··· Records ···

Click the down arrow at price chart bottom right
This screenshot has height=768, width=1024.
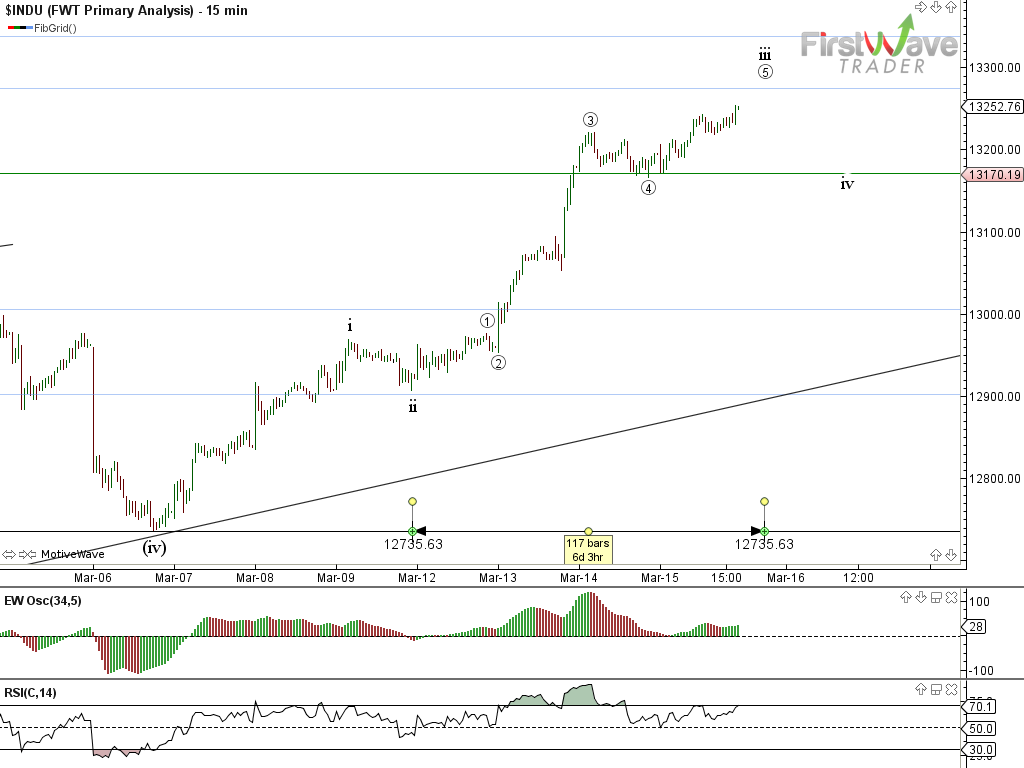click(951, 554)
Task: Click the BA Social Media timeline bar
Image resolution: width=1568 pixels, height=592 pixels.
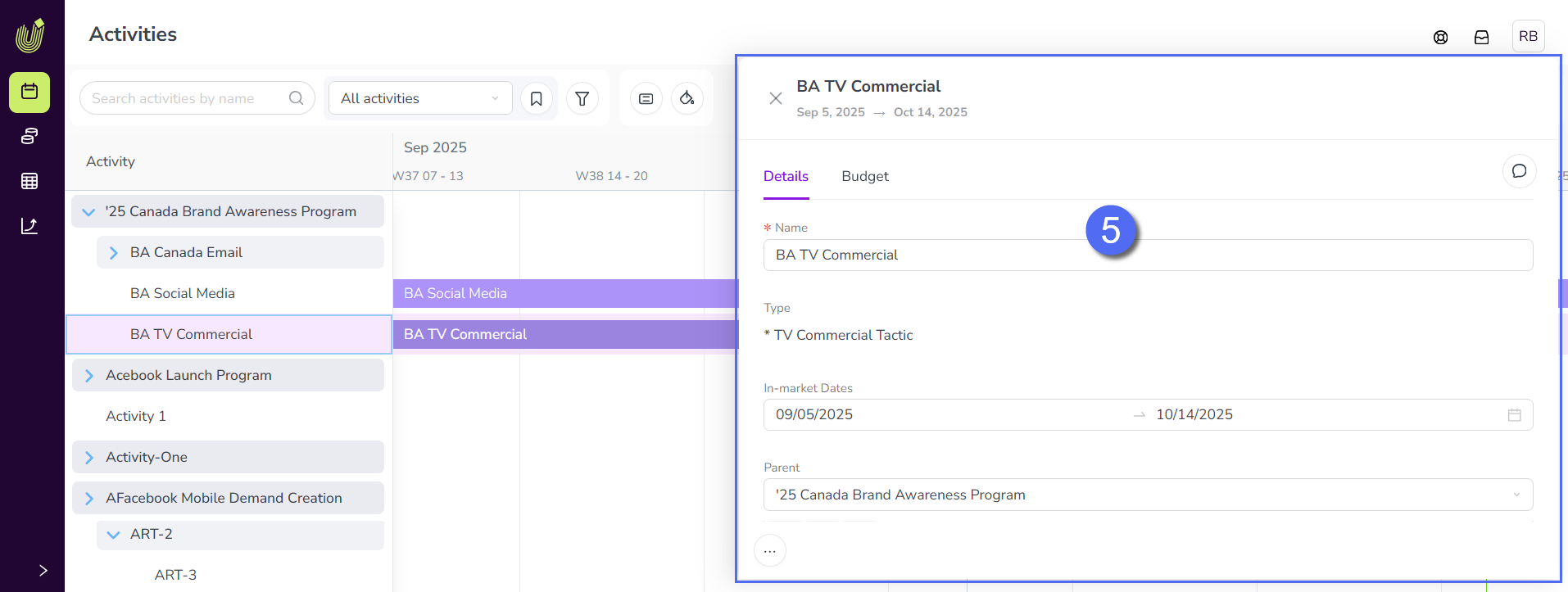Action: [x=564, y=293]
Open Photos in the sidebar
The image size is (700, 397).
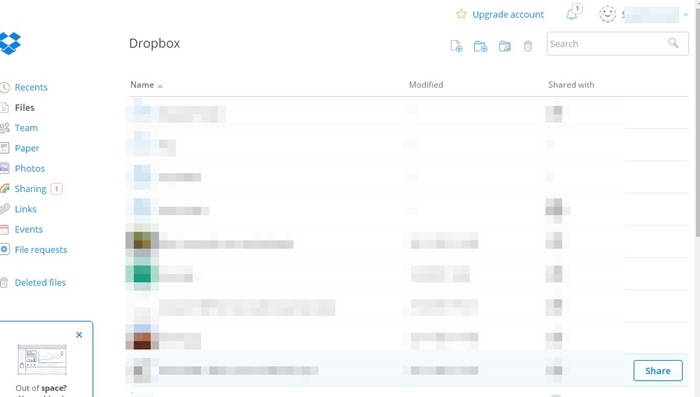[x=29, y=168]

···

## Work instructions
Omit the pictures, and quote the material above exactly as given.

## Result of this task
Click the down arrow at price chart bottom right
This screenshot has height=768, width=1024.
click(951, 554)
Task: Click the BA Social Media timeline bar
Image resolution: width=1568 pixels, height=592 pixels.
Action: [x=564, y=293]
Open Photos in the sidebar
The image size is (700, 397).
[x=29, y=168]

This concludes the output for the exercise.